Last week I met up with some new peeps who are also interested in German New Medicine. I had met one of them at the seminar a couple weeks ago, and she wanted to introduce me to these four very awesome ladies. We met in a coffee shop, and while discussing how I came across GNM, on one of the many tangents went on was my trip to Peru and the the subsequent address I made to my family regarding the sexual abuse in my childhood. I’ve been talking more boldly about it lately – it puts shame in it’s rightful place, and people never react in the negative or harmful way I thought they might (though ironically it was my own family, the people who are supposed to be there for me the most, whose response to my breaking the silence was the most damaging for me).
Two of the four women said that they had similar things happen in their childhood. It seems that although each story is unique in many ways, we have a common bond over our shared quirks and oddities. Eating disorders all around. Family problems. Learning to trust our own feelings. Revictimization. Problems with authority. Drug and alcohol problems. Sex problems. So much in our existence is the same and yet I often feel like I am out to sea all alone.
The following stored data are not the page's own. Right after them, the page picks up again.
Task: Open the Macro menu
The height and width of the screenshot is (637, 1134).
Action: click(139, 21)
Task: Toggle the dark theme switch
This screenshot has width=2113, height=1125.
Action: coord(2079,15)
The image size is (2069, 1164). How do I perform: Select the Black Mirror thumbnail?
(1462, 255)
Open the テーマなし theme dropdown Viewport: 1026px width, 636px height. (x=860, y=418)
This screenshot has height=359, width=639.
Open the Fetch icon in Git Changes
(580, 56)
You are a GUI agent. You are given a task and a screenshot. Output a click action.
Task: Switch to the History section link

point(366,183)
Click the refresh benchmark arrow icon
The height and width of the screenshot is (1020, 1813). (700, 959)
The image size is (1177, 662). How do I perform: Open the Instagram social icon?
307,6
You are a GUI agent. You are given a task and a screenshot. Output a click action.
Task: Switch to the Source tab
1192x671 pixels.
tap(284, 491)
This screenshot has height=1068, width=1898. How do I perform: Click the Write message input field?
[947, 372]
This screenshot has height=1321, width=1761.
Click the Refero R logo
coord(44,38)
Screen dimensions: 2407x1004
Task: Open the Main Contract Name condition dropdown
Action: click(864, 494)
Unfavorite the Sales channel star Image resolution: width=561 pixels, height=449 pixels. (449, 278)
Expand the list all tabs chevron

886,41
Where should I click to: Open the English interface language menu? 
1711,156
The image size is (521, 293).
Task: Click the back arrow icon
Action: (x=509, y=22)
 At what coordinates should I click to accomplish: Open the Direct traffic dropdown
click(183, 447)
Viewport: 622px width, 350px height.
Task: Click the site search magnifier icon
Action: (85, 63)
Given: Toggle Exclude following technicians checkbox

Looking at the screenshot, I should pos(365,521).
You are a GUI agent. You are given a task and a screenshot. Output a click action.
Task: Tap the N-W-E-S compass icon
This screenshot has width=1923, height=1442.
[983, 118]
Like I have to walk this road without help, because who after all is going to know what it feels like to be me. Who else is going to understand what it feels like to have a suicidal hatred of your body because 50% of its DNA belongs to someone who did unspeakable things to said body?
Tonight I met up with someone I haven’t seen in years, and it was the same story. In the process of catching up, I got into the nitty gritty again, and he said “me too.” As soon as he realized I understood what it felt like to be him, he couldn’t stop talking about his pain. He said he never really talked about it with anyone, not like we were talking about it. I could tell that it was an incredible relief for him to finally tell someone what effect the abuse has had on his life, and have them really know what he was talking about!
In talking about my experiences, both those from childhood and those of healing in the present, I have found nothing but relief as well. All the walls that first seemed to separate me from others began to dissolve and I feel I’m free to just be what I am, rather than play at wearing a mask. Keeping the subject taboo, keeps us shrouded in shame. It separates us further from the truth of who we really are.